The postponement of Ireland's Guinness Six Nations matches has interrupted Andy Farrell's first season as head coach but there may be a silver lining, says Eddie O'Sullivan.
With sporting events across the globe falling victim to the Covid 19 pandemic nobody is sure if and when games, in all codes, that are currently scheduled for April and beyond will go ahead.
However, as it stands, Ireland will head off to Australia for a two-Test tour in July.
And as unlikely as is seems two bonus-point wins from their remaining games against Italy and France would see Ireland crowned champions.
The enforced break in the tournament may afford Farrell, who took over from Joe Schmidt after the World Cup, a chance to work on some areas that were badly exposed in the 24-12 defeat to England, according to O'Sullivan.
"He is on a bit of a journey," O'Sullivan, who was head coach of Ireland from 2002 to 2008, told the RTÉ Rugby podcast.
"Your first season in charge is about setting out your stall and that means getting things to run the way you want them to run.
"I mean he's not the same coach as Joe Schmidt.

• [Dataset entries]
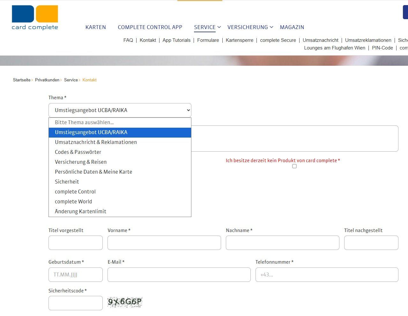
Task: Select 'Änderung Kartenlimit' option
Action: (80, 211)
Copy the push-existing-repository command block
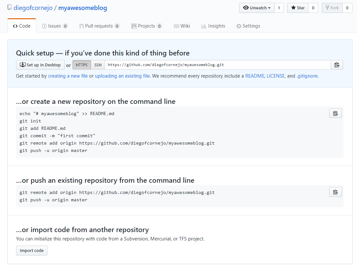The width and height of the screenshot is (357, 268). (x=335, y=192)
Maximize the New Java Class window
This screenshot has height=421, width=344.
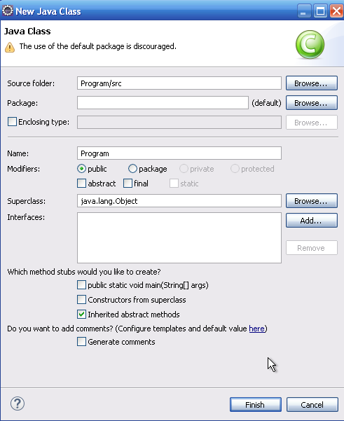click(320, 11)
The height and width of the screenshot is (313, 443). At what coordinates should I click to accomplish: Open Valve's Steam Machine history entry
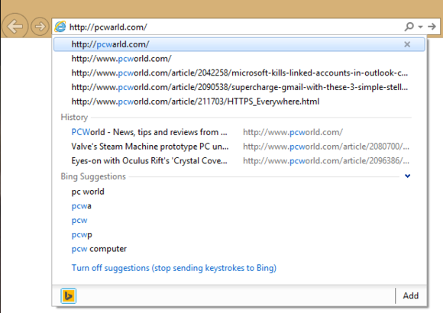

• [TASK SET]
• 1. Copy the rugby article word for word, between "The postponement of" and "will go ahead.", inclusive.
• 2. In the rugby article, during which years was Eddie O'Sullivan head coach of Ireland?
• 3. Carry the rugby article on past its final sentence, picking up after "I mean he's not the same coach as Joe Schmidt."

• [ANSWERS BELOW]
• 1.
The postponement of Ireland's Guinness Six Nations matches has interrupted Andy Farrell's first season as head coach but there may be a silver lining, says Eddie O'Sullivan.
With sporting events across the globe falling victim to the Covid 19 pandemic nobody is sure if and when games, in all codes, that are currently scheduled for April and beyond will go ahead.

• 2. From 2002 to 2008.

• 3.
"He's going to do things differently and that might be just operational, it could be communication, obviously tactics.
"It's hard enough to do that in the build-up to a Six Nations because the time is very short.
"Despite the fact we knew he was taking over, he really didn't get his hands on the players, only for a few sessions before the Six Nations so he's still in that space where he's trying to set out his stall and get his stamp on the team.
"I think the summer tour is a great way to do that because you're away from Ireland. There is not a huge amount of people following exactly what's going on because people tend to dial out in the summer.
"We are aware they are going on, we watch the games but we are not as engaged. So he has that space to spend that tour getting everybody on the same page exactly as he wants them.
"I think when he comes back in the autumn he is probably in a better place to have a tilt at the final two games and maybe win the championship, depending on how the results go.
"I would think it's not the worst thing in the world.
"The fact that the last game of the championship for them was a really bad outing in Twickenham will leave a sour taste in your mouth and that sour taste doesn't go away but he can certainly prepare to get rid of it in the autumn."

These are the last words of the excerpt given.